There is a reason most top golfers take off the week after a major championship. They’re exhausted, probably more mentally than physically, and they need to recharge.

But for the winner, the whirlwind is just getting started as the final putt on the 72nd hole drops. Patrick Reed learned that after he won the Masters. After signing his scorecard, Reed was whisked to the Butler Cabin for a presentation that was broadcast on CBS, then repeated the ceremony on the practice green for the assembled dignitaries and patrons before heading to the clubhouse for a dinner in his honor. The next day he was in New York, appearing as a guest on talk shows before lighting the Empire State Building. Sleep probably has been a precious commodity, and demands on his time won’t let up any time soon.

That begs a simple question: Is there such a thing as Masters hangover? Winning on the hallowed ground of Augusta National fulfills a dream, but going inside the numbers reveals that playing well following a win at Augusta National is hard. Very hard.

As shown in the chart below, since 2006 only three golfers have won another tournament in the season after winning the Masters. Jordan Spieth won three, including the U.S. Open; Adam Scott won once; and Zach Johnson won once. Just garnering top-5 and top-10 finishes has proved to be a challenge for several players.

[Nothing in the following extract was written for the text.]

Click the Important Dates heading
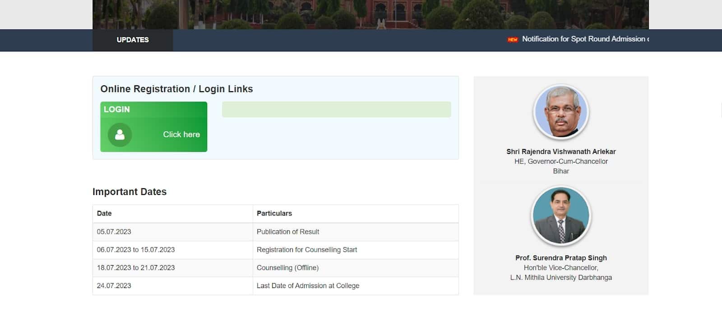pos(130,192)
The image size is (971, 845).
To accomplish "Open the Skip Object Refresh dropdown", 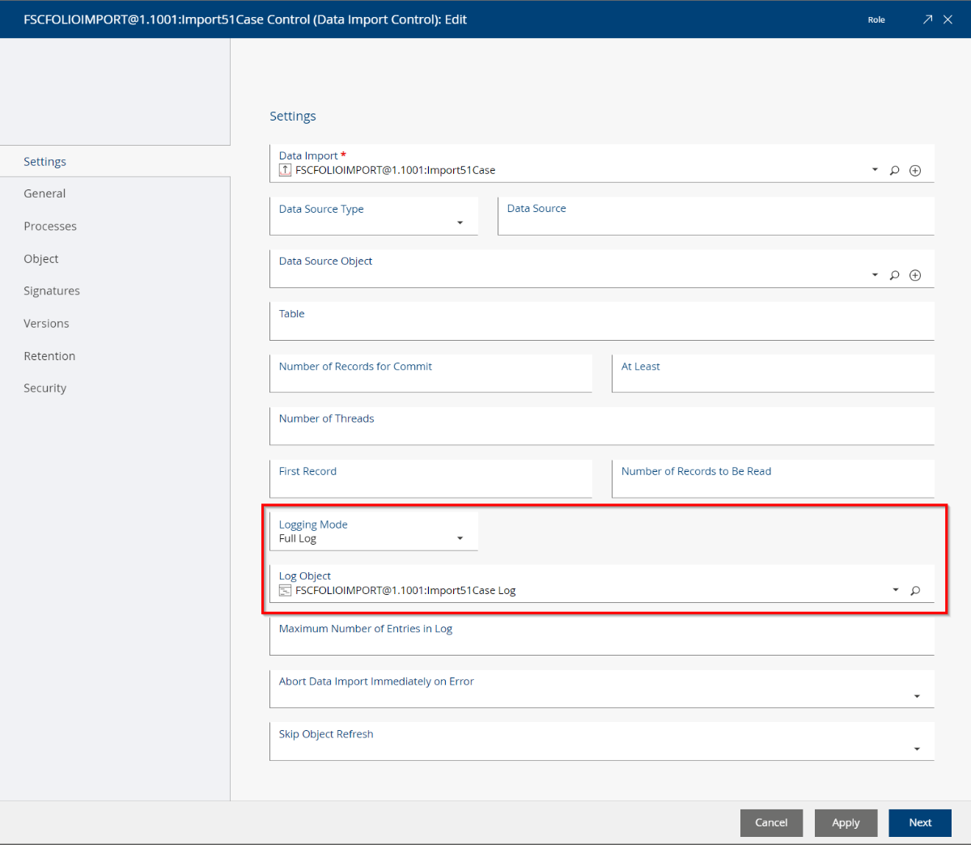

Returning to the spotlight on the biggest stages also is difficult for Masters champions.

Since 2006, when the Players Championship was moved to a date after the Masters, two green jacket winners have missed the cut at TPC Sawgrass, three have not played in the tournament, and the finishing position among the seven players who did compete is 24.29. The best performance by a Masters winner at the Players since 2006 was turned in by Angel Cabrera in 2009, when he finished tied for 14th.

The picture does not get rosier at the U.S. Open, British Open, PGA Championship and Tour Championship, or at the next Masters, with the exception being Spieth. The 2015 Masters winner won the 2015 U.S. Open at Chambers Bay, tied for fourth at St. Andrews, was runner-up at Whistling Straits and won the Tour Championship. In 2016, Spieth nearly won the green jacket again until he hit into Rae’s Creek, twice, on Sunday playing the 12th hole.

As shown in the table above, the average finishing position for the reigning Masters champion at each of the season’s three remaining majors is over 23. While an average finish of 10.11 might seem OK at the Tour Championship, remember that the field in that event is capped at 30 golfers, so finishing 10th means you were beaten by one-third of the golfers in the tournament.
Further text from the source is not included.